Nefesimi bir zehir misali dışarıya üfledim. Nefesime mahkum kalan herkes bende zehirlendi. Sonra bende zehirlenenler, benim tek panzehirim oldu.
Gözleri ölümü müjdeleyen bir melek kadar çaresiz ve ümitsizdi.
Nefesi bir cesedin içinden çıkan umut gibiydi.
Elleri bana hem zehir, hem de panzehirdi.
Beni zehirlediği yerden panzehirliyor, öldürdüğü yerden tekrar diriltiyordu.
Saçlarımda acı müebbet yemiş, uçlarında idam edilmişti.
Acıyla kardeş olmuş, kirpik uçlarına kadar kırılmış bir genç kız.
Onunla aynı yolda, aynı izlerde ilerleyen bir erkek.
Sadece yüzlerinin değil, kaderlerinin de birçok ortak noktası var.
Ve kader onları birbirlerine muhtaç hale getirecek. Bu öyle bir muhtaçlık ki çöl ortasında su gibi.
İmkansız...
Adam sevgi aradı kendine.
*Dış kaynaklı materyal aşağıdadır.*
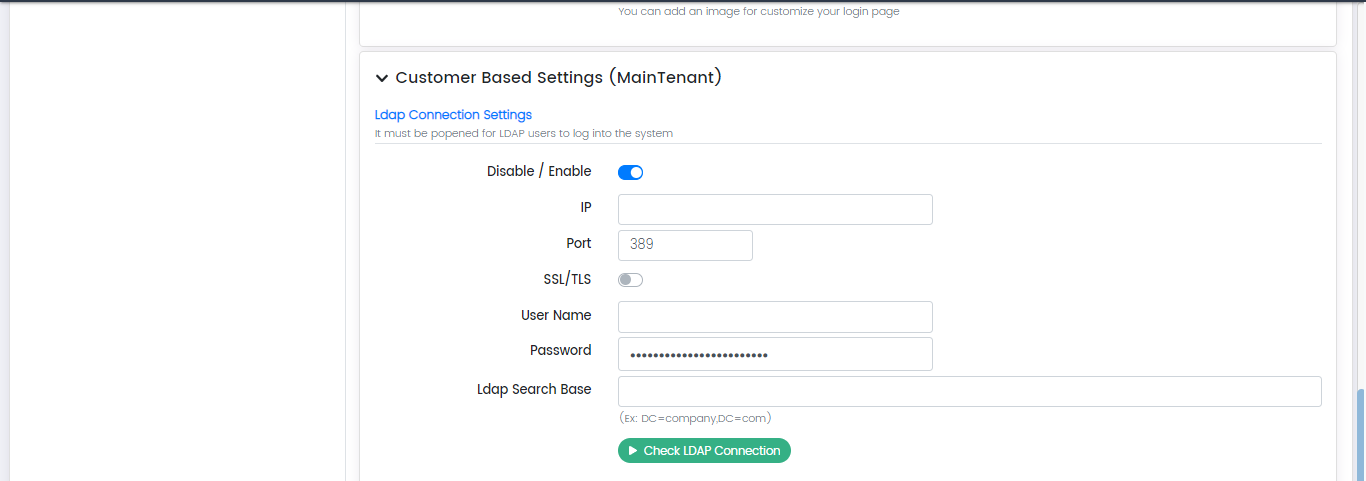This screenshot has height=481, width=1366.
Task: Click the page's vertical scrollbar thumb
Action: click(1360, 435)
Aradığı sevgiyi ise kadının kucağında buldu.
Kadın sebep aradı yaşamak için kendine. Ama aradığı sebebi çoktan bulmuştu adamın kalbinde.
Ben : anneni ara.
Oğuz:ne ?
Ben: sen sinem teyzenin oğlu değil misin?
Annen onu aramanı söylüyor.
Oğuz : peki bunu o niye söylemiyor ?
Ben : şarjı bitmiş?
Oğuz : şarjı bitmişse ben onu nasıl arayacağım peki ?
Ben yazıyor...
Ben çevrimiçi...
Ben : bir dakika oha doğru?
Şarjı bitmişse nasıl arayacaksın ?
Oğuz : bu küçük detayı yeni fark etmen gözlerimi yaşarttı.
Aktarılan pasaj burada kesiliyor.